| Text section |
BEGIN

In training sessions, he shared locker rooms with Ibrahimović, Thiago Silva, Robinho and more. But what struck him most was not fame, it was the culture of respect and professionalism.

“It taught me how to be serious, how to behave, how to treat people the right way,” he says. “That’s still how I live.

The Injuries That Nearly Ended Everything, and Why He Didn’t Quit

Strasser’s career stalled not because of talent, but because of surgeries, three major ones.

Each time he returned to the pitch, another setback waited.

“That was the toughest time in my life,” he admits. “You rehab for months, come back, and then get injured again. It slows you down physically and mentally.”

But quitting was never an option.

“I wasn’t just playing for myself. I was playing for Sierra Leone, for Africa. There are so many people behind you when you make it. You can’t just give up. Because if you rise, others rise through you.”

That sense of responsibility would later become the backbone of his foundation.

Representing Sierra Leone: “The Feeling Is Not the Same as Club Football”

Despite playing for one of Europe’s biggest clubs, nothing compares, he says, to playing for home.

“When you represent your country, it’s different. It’s the whole nation behind you, not one club, not one city.”

 

He still remembers the moment Sierra Leone qualified for AFCON after 26 years.

END

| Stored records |
BEGIN

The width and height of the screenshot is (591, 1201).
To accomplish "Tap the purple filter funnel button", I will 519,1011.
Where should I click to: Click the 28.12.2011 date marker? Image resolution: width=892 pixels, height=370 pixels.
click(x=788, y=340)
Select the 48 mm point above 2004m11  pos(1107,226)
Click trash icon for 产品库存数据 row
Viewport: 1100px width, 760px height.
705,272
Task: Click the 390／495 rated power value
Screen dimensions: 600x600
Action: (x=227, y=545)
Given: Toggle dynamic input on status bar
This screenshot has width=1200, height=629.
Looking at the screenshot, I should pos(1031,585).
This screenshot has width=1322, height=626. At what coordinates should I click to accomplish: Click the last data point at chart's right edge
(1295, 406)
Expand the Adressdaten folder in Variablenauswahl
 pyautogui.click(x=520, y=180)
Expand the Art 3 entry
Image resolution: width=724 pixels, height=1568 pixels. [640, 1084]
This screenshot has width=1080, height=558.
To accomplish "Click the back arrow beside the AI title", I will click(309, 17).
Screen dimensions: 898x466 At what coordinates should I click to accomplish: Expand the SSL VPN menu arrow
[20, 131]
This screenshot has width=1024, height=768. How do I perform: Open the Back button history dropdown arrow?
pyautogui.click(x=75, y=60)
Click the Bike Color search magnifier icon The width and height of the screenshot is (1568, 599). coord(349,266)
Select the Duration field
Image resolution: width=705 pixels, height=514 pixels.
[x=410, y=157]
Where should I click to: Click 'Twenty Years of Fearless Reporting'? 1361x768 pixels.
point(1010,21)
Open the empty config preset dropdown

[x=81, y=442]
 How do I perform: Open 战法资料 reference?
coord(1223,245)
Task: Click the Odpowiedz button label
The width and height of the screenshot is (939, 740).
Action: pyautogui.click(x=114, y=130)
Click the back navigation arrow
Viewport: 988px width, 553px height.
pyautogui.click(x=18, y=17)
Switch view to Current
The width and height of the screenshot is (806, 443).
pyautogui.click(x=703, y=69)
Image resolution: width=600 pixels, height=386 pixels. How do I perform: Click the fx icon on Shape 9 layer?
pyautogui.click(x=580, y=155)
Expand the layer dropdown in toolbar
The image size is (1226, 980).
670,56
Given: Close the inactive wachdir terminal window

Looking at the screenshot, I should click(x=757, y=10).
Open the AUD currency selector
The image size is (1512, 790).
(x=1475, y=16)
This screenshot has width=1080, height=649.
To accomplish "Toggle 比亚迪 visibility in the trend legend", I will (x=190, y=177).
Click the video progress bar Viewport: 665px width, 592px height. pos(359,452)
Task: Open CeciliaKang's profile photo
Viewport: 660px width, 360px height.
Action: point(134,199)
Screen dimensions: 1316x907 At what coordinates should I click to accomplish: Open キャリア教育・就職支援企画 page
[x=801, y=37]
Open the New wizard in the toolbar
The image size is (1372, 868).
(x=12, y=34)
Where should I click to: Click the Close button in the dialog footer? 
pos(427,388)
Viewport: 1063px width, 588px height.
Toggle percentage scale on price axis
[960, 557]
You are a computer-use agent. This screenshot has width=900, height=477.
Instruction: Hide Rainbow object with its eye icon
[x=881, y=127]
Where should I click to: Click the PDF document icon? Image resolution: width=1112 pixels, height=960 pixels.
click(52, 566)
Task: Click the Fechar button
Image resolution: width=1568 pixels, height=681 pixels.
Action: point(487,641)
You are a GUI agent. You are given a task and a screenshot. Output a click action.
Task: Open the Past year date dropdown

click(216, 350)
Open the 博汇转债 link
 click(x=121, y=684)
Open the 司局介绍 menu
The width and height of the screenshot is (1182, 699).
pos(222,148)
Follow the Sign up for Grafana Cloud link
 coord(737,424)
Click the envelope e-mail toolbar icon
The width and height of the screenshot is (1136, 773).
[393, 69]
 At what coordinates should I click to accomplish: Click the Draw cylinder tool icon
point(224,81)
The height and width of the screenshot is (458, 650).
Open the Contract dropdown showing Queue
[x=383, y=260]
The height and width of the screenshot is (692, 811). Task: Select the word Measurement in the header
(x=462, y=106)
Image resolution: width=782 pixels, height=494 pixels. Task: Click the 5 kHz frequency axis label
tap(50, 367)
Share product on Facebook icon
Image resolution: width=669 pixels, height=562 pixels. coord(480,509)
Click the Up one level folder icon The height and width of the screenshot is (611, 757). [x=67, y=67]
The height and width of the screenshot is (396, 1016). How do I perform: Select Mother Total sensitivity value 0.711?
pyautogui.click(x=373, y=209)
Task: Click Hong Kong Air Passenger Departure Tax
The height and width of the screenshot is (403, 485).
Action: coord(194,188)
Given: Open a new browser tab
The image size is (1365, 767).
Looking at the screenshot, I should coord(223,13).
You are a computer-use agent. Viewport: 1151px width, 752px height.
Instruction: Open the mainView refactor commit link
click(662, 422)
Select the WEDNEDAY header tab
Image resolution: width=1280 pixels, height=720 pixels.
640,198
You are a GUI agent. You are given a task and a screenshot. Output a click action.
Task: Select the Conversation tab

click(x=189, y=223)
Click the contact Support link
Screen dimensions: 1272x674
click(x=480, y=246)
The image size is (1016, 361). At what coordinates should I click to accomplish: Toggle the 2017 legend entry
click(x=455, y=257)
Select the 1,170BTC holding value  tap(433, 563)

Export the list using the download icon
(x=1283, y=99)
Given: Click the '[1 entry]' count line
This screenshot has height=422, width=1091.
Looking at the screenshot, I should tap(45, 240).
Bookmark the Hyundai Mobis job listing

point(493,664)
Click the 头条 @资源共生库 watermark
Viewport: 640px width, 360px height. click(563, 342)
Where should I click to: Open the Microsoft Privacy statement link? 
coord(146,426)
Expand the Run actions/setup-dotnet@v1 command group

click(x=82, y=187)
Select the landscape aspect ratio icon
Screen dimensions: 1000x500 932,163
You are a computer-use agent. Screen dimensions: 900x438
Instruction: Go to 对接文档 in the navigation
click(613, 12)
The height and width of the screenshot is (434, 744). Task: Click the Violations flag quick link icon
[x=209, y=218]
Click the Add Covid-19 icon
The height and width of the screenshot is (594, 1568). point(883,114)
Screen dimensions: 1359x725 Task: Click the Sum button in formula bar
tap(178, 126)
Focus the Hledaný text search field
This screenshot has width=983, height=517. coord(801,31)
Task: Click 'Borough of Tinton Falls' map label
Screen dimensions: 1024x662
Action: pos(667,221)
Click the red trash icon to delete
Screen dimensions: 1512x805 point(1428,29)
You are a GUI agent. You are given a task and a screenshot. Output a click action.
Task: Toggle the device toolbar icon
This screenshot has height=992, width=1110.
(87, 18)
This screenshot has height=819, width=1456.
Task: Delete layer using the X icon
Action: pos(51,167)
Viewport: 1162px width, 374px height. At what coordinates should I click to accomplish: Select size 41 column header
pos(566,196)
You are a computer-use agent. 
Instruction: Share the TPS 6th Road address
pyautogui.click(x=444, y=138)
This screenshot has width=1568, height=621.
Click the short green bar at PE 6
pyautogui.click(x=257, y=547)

END

| Aim of the exercise |
Reproduce the passage about Strasser's career in full, word for word.

| Solution |
In training sessions, he shared locker rooms with Ibrahimović, Thiago Silva, Robinho and more. But what struck him most was not fame, it was the culture of respect and professionalism.

“It taught me how to be serious, how to behave, how to treat people the right way,” he says. “That’s still how I live.

The Injuries That Nearly Ended Everything, and Why He Didn’t Quit

Strasser’s career stalled not because of talent, but because of surgeries, three major ones.

Each time he returned to the pitch, another setback waited.

“That was the toughest time in my life,” he admits. “You rehab for months, come back, and then get injured again. It slows you down physically and mentally.”

But quitting was never an option.

“I wasn’t just playing for myself. I was playing for Sierra Leone, for Africa. There are so many people behind you when you make it. You can’t just give up. Because if you rise, others rise through you.”

That sense of responsibility would later become the backbone of his foundation.

Representing Sierra Leone: “The Feeling Is Not the Same as Club Football”

Despite playing for one of Europe’s biggest clubs, nothing compares, he says, to playing for home.

“When you represent your country, it’s different. It’s the whole nation behind you, not one club, not one city.”

 

He still remembers the moment Sierra Leone qualified for AFCON after 26 years.